-- Records provided start --
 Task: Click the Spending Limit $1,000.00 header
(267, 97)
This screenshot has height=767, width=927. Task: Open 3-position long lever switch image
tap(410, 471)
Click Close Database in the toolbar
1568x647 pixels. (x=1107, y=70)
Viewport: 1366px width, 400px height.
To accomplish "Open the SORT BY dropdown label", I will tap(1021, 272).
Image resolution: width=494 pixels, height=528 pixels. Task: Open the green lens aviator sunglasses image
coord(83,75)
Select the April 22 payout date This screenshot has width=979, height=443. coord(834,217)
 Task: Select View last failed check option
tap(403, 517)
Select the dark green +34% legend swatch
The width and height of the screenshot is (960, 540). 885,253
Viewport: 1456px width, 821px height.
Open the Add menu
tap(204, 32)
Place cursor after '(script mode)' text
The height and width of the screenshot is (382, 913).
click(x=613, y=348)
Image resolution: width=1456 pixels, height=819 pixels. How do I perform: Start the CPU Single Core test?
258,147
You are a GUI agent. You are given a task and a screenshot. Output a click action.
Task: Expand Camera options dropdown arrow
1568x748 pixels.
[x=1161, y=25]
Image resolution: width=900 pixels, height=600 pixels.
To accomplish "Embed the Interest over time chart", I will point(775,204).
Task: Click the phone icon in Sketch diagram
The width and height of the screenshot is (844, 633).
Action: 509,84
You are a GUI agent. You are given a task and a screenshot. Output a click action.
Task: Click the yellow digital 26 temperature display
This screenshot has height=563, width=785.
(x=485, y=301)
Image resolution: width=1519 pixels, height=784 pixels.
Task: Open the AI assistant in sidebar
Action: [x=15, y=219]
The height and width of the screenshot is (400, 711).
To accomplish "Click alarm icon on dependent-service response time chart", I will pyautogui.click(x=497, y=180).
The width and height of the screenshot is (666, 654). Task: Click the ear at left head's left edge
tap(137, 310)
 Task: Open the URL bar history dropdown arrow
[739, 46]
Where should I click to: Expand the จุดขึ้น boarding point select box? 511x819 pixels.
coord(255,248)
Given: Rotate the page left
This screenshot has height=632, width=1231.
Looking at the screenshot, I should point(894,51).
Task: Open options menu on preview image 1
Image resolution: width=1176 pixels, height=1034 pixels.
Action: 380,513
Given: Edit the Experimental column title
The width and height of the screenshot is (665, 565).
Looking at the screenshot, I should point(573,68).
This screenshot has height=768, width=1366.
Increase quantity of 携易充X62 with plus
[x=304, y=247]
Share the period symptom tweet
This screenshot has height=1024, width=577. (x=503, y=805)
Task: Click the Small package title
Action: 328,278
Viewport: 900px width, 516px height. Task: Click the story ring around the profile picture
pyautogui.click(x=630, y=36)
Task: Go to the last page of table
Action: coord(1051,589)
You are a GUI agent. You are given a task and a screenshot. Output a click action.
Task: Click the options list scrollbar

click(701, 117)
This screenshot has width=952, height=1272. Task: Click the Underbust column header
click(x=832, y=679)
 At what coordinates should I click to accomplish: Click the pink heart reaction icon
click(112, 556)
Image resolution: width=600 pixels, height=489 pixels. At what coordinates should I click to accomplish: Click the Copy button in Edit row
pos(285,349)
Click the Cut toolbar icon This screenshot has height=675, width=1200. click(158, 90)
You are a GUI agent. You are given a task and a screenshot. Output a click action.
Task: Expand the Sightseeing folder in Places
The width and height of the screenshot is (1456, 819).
-- Records provided end --
| Task directions |
Rewrite all of the items above, replacing "header" with "heading" and keeping everything else the same.

| Exercise output |
 Task: Click the Spending Limit $1,000.00 heading
(267, 97)
This screenshot has height=767, width=927. Task: Open 3-position long lever switch image
tap(410, 471)
Click Close Database in the toolbar
1568x647 pixels. (x=1107, y=70)
Viewport: 1366px width, 400px height.
To accomplish "Open the SORT BY dropdown label", I will tap(1021, 272).
Image resolution: width=494 pixels, height=528 pixels. Task: Open the green lens aviator sunglasses image
coord(83,75)
Select the April 22 payout date This screenshot has width=979, height=443. coord(834,217)
 Task: Select View last failed check option
tap(403, 517)
Select the dark green +34% legend swatch
The width and height of the screenshot is (960, 540). 885,253
Viewport: 1456px width, 821px height.
Open the Add menu
tap(204, 32)
Place cursor after '(script mode)' text
The height and width of the screenshot is (382, 913).
click(x=613, y=348)
Image resolution: width=1456 pixels, height=819 pixels. How do I perform: Start the CPU Single Core test?
258,147
You are a GUI agent. You are given a task and a screenshot. Output a click action.
Task: Expand Camera options dropdown arrow
1568x748 pixels.
[x=1161, y=25]
Image resolution: width=900 pixels, height=600 pixels.
To accomplish "Embed the Interest over time chart", I will point(775,204).
Task: Click the phone icon in Sketch diagram
The width and height of the screenshot is (844, 633).
Action: 509,84
You are a GUI agent. You are given a task and a screenshot. Output a click action.
Task: Click the yellow digital 26 temperature display
This screenshot has height=563, width=785.
(x=485, y=301)
Image resolution: width=1519 pixels, height=784 pixels.
Task: Open the AI assistant in sidebar
Action: [x=15, y=219]
The height and width of the screenshot is (400, 711).
To accomplish "Click alarm icon on dependent-service response time chart", I will pyautogui.click(x=497, y=180).
The width and height of the screenshot is (666, 654). Task: Click the ear at left head's left edge
tap(137, 310)
 Task: Open the URL bar history dropdown arrow
[739, 46]
Where should I click to: Expand the จุดขึ้น boarding point select box? 511x819 pixels.
coord(255,248)
Given: Rotate the page left
This screenshot has height=632, width=1231.
Looking at the screenshot, I should point(894,51).
Task: Open options menu on preview image 1
Image resolution: width=1176 pixels, height=1034 pixels.
Action: 380,513
Given: Edit the Experimental column title
The width and height of the screenshot is (665, 565).
Looking at the screenshot, I should point(573,68).
This screenshot has height=768, width=1366.
Increase quantity of 携易充X62 with plus
[x=304, y=247]
Share the period symptom tweet
This screenshot has height=1024, width=577. (x=503, y=805)
Task: Click the Small package title
Action: 328,278
Viewport: 900px width, 516px height. Task: Click the story ring around the profile picture
pyautogui.click(x=630, y=36)
Task: Go to the last page of table
Action: coord(1051,589)
You are a GUI agent. You are given a task and a screenshot. Output a click action.
Task: Click the options list scrollbar

click(701, 117)
This screenshot has width=952, height=1272. Task: Click the Underbust column heading
click(x=832, y=679)
 At what coordinates should I click to accomplish: Click the pink heart reaction icon
click(112, 556)
Image resolution: width=600 pixels, height=489 pixels. At what coordinates should I click to accomplish: Click the Copy button in Edit row
pos(285,349)
Click the Cut toolbar icon This screenshot has height=675, width=1200. click(158, 90)
You are a GUI agent. You are given a task and a screenshot. Output a click action.
Task: Expand the Sightseeing folder in Places
The width and height of the screenshot is (1456, 819).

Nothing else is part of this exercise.